From NOAA ship Ronald H. Brown in the mid-Atlantic ocean, Ballard will communicate with Kelley, who will be in a specially designed command center at the University of Washington. She and other scientists connect to Ballard, and to images from the seafloor, via “telepresence,” using high-speed Internet and satellites. “With teams ashore at the University of Rhode Island and University of Washington, more intellectual capital can be applied to the mission,” said Ballard. In the past, missions have been limited by ship-to-shore communications capacity, the finite number of berthing spaces on research vessels and by competing obligations which sometimes precluded top scientists from going to sea.

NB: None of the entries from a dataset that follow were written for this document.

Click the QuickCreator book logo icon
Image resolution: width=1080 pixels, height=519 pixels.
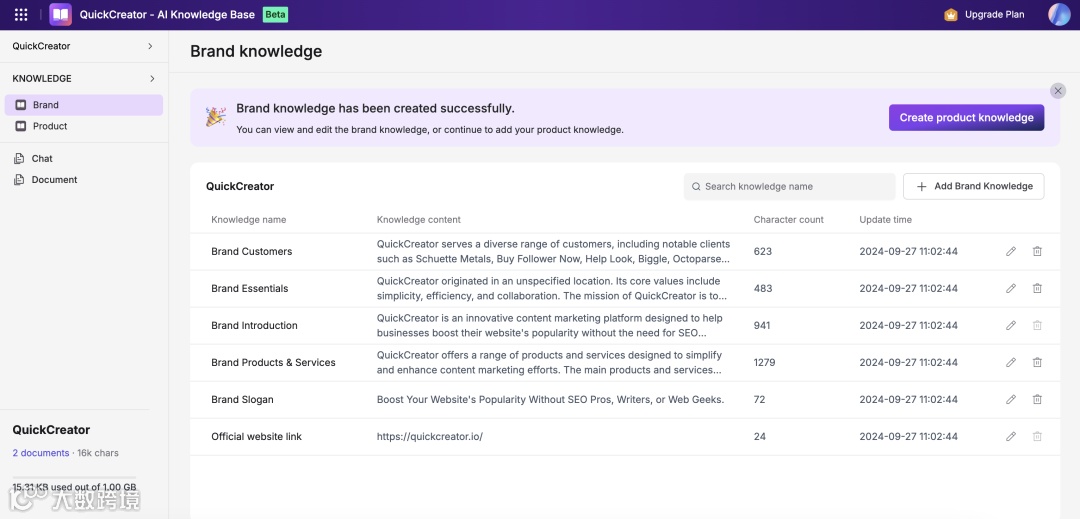[x=60, y=15]
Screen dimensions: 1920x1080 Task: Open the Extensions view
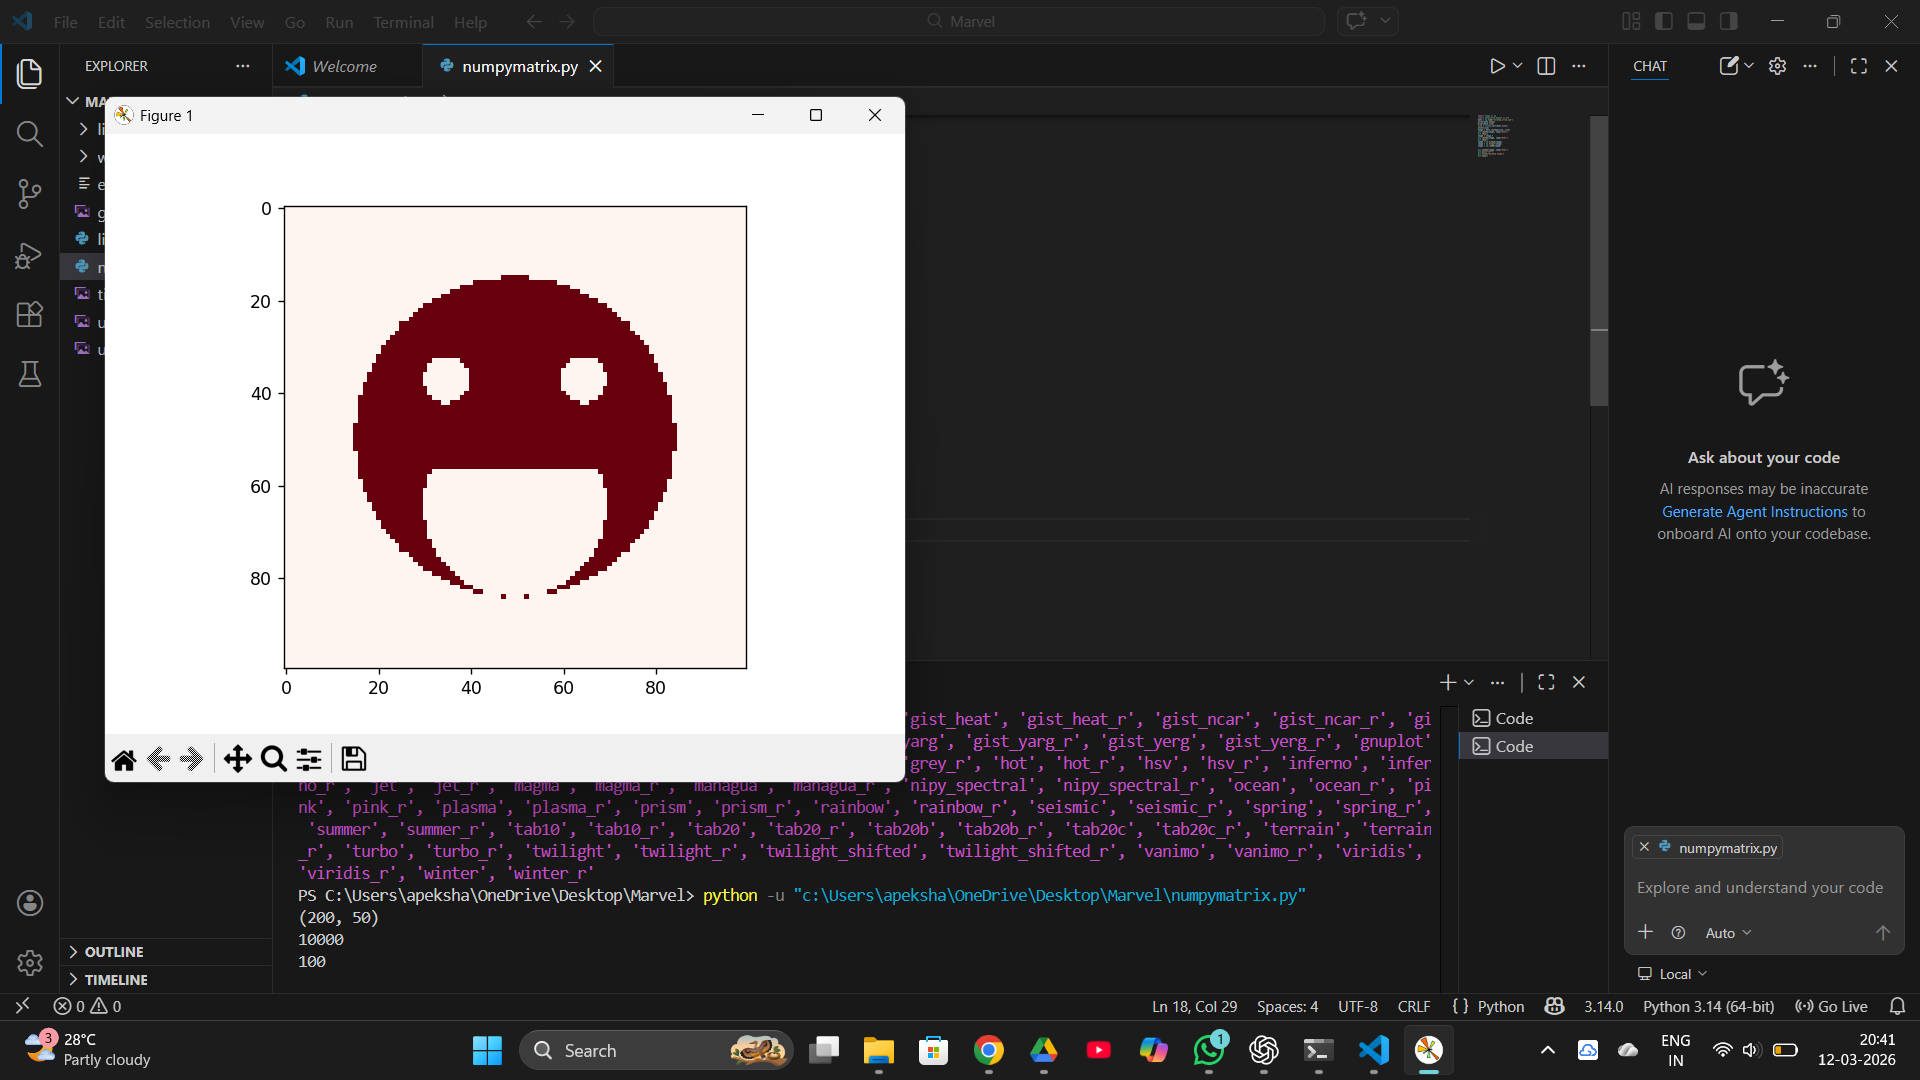(29, 314)
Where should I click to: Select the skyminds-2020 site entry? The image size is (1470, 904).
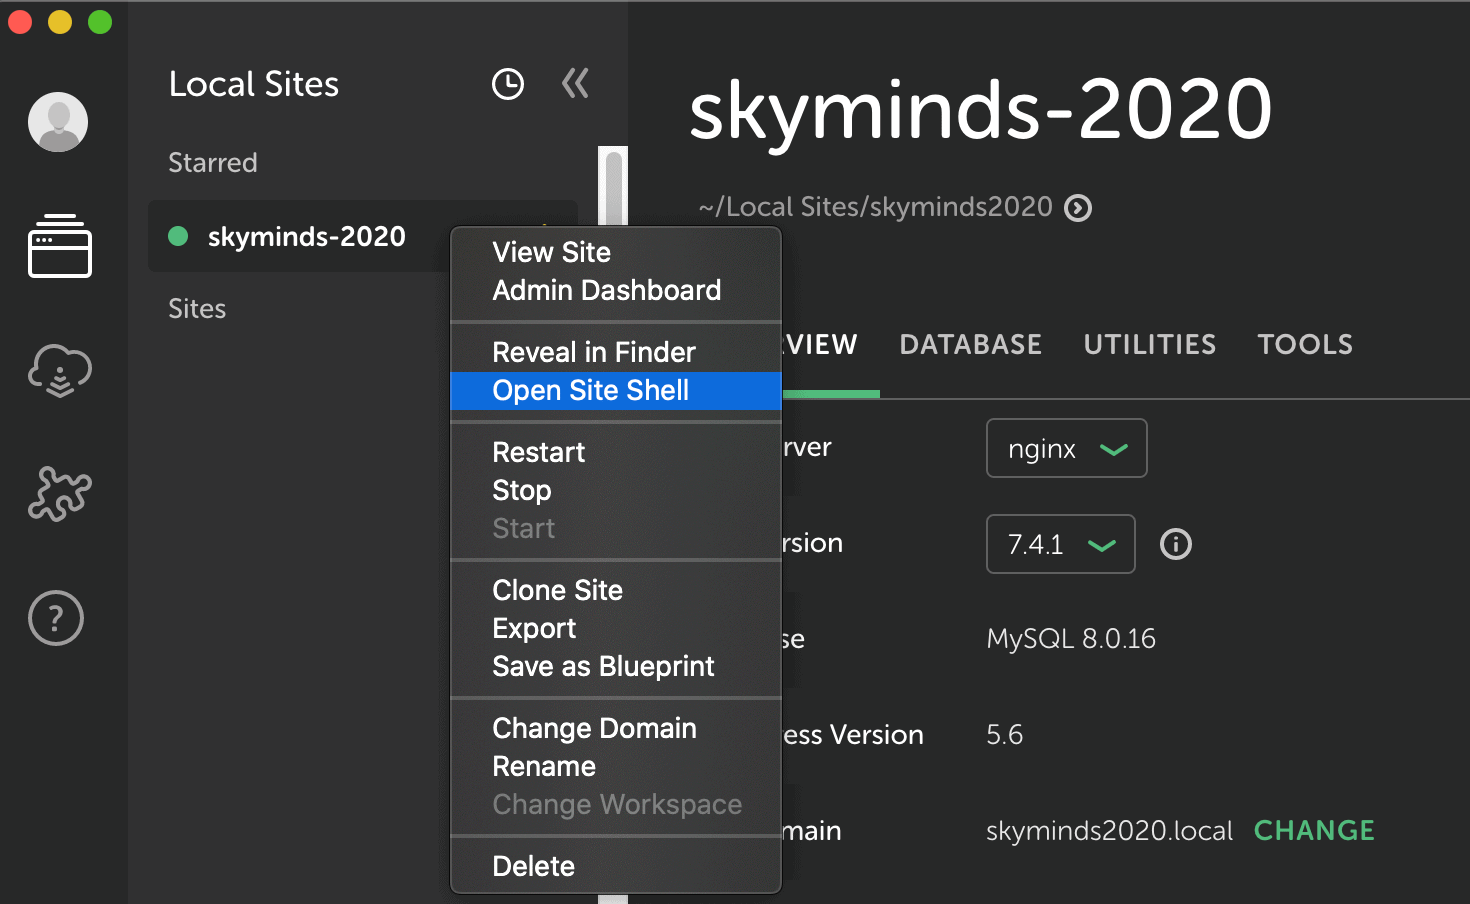pos(306,236)
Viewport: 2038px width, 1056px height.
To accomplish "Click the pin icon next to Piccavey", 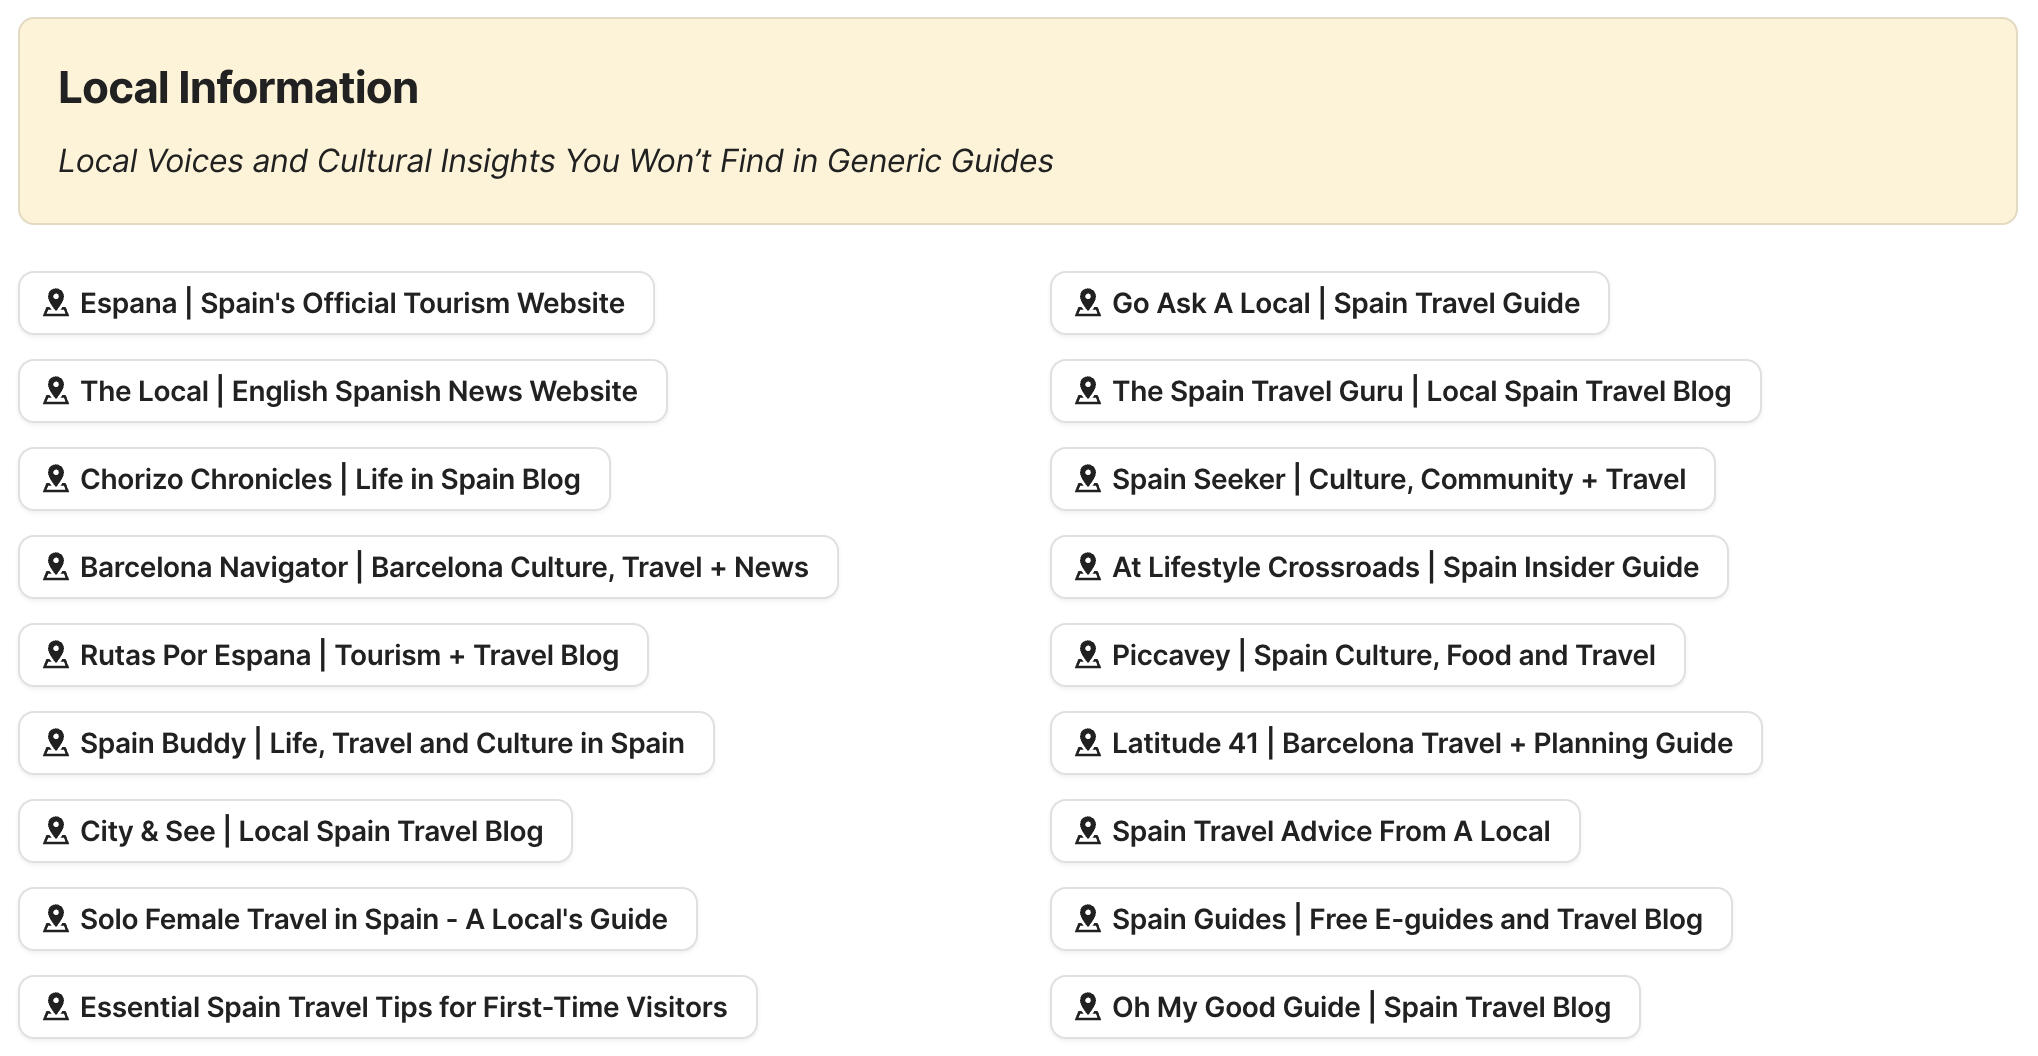I will click(1088, 655).
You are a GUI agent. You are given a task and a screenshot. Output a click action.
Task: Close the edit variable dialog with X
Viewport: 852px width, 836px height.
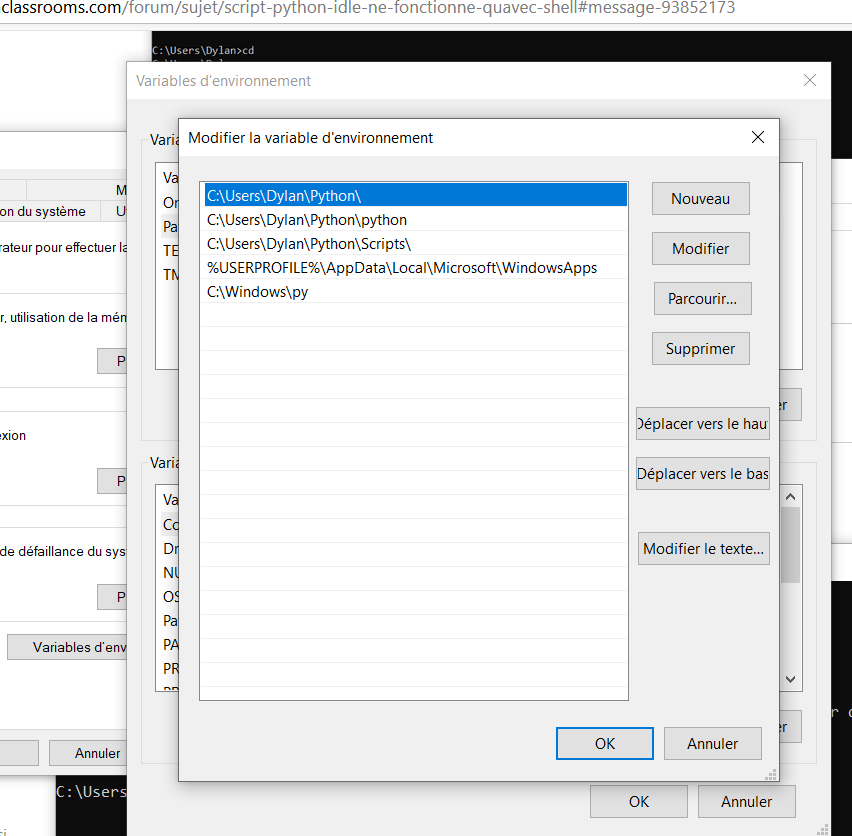[x=757, y=137]
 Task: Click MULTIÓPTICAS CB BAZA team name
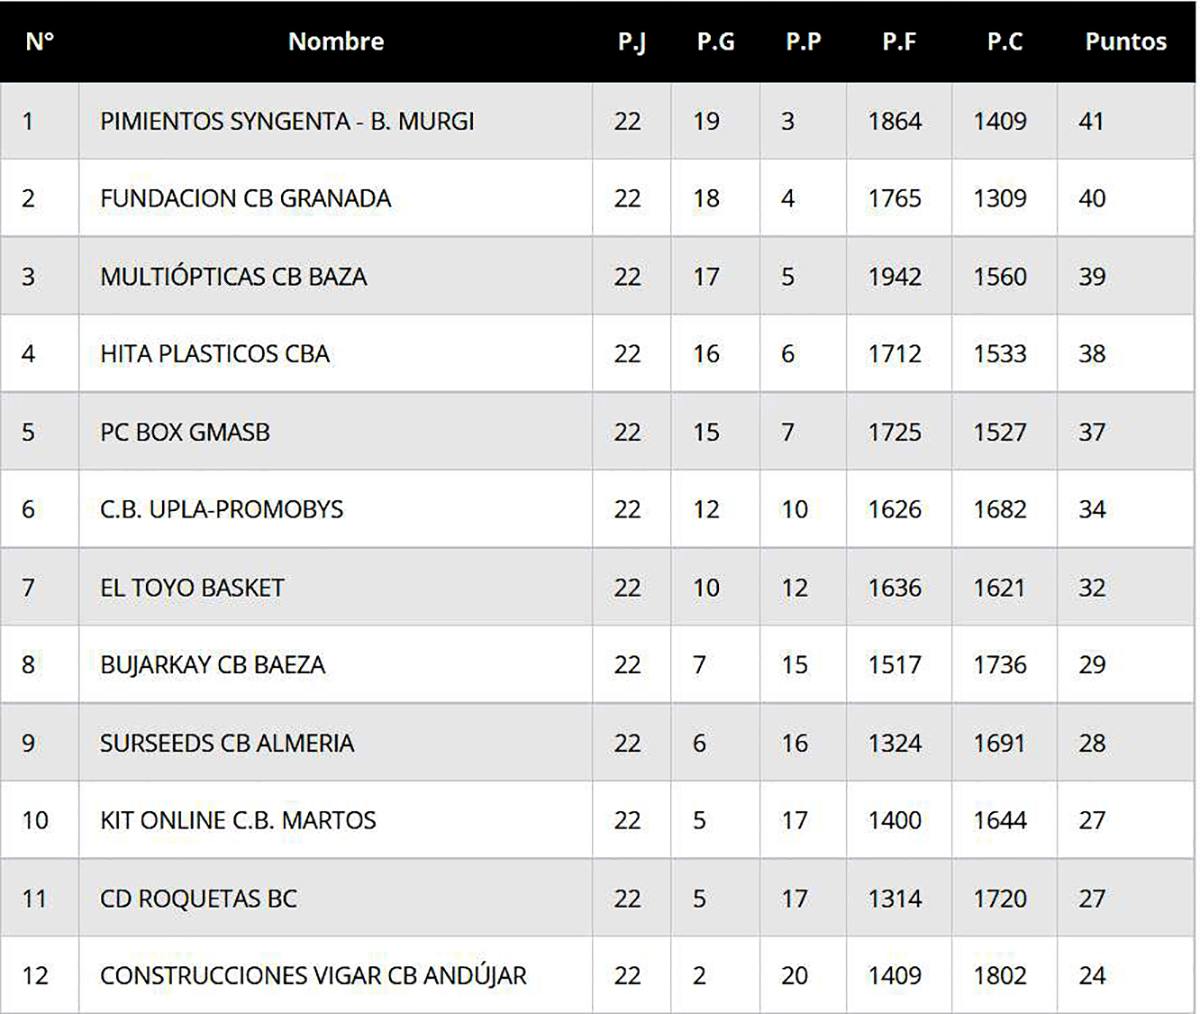point(233,276)
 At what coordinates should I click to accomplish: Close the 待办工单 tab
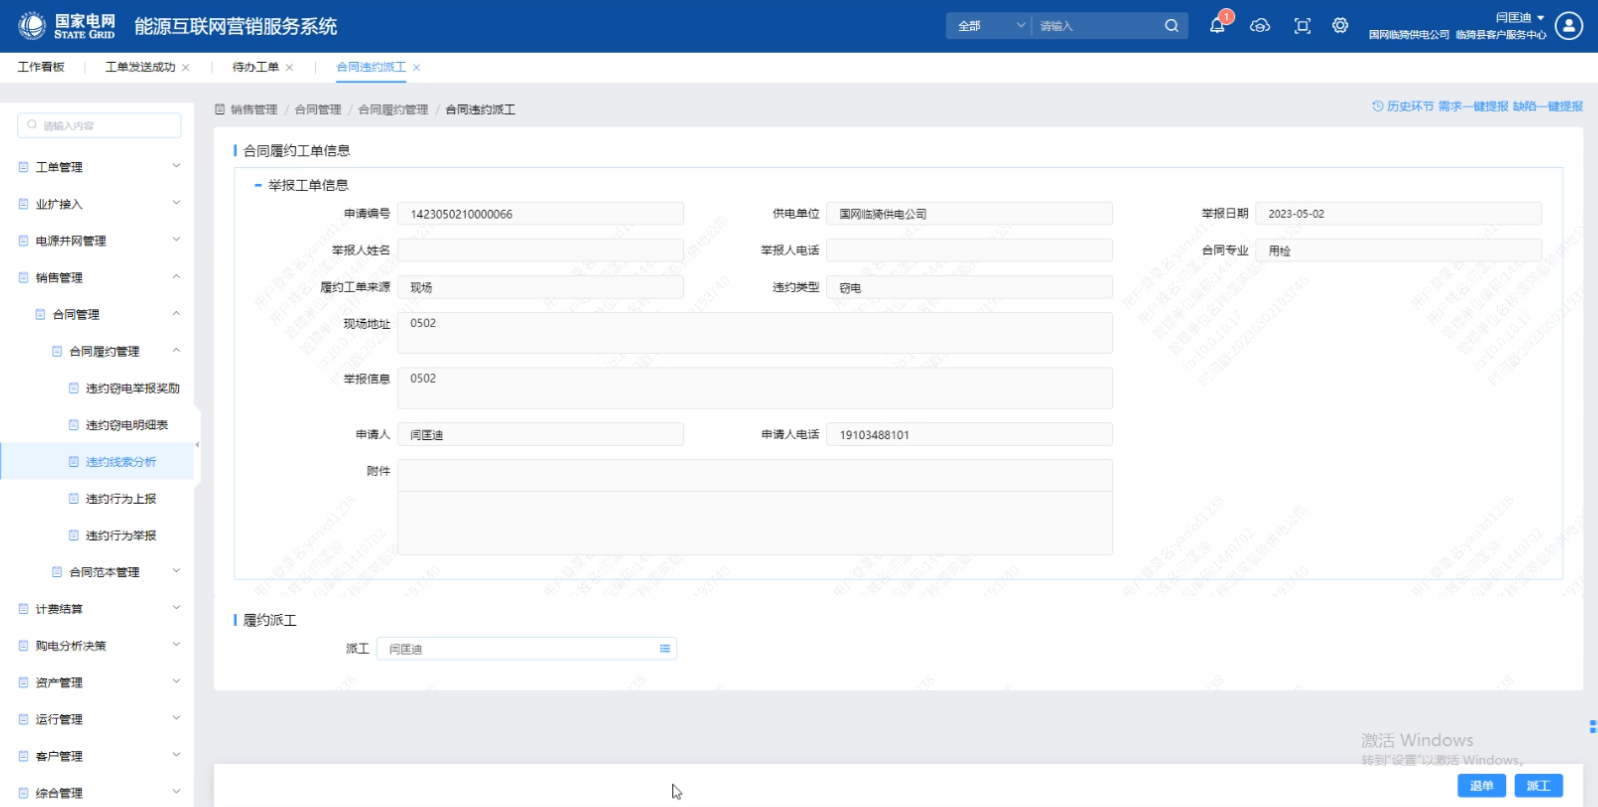[x=290, y=68]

“Lost City is truly one of the most remarkable places on our planet. Its serendipitous discovery shows that there is still much left to be learned about our oceans and the life they sustain,” said Kelley, who with colleagues discovered the field of hydrothermal chimneys in 2000, the first of its kind to be discovered. Unlike “black smoker” chimney vents first discovered on the Galapagos Ridge by Ballard in 1977, the fluid venting at Lost City is not driven by heat from cooling volcanoes, but from heat when seawater reacts with rocks below the field

Fluids in black chimney smokers are hot (reaching more than 700°F), but at Lost City vents are cooler (less than 200°F) and are so alkaline they are similar in pH to products used to unclog household drains. Because of its unique chemistry, the field hosts novel life forms that live in the absence of sunlight, and thrive on methane and hydrogen gases given off during alteration of the rocks.

The Lost City vent field is on an underwater mountain the size of Mt. Rainier, on ocean crust about 1.5 million years old. “Because of its unique chemistry and geologic setting, Lost City may be one of our closest analogues to hydrothermal systems active during early formation of oceans on Earth and other planets,” said Kelley.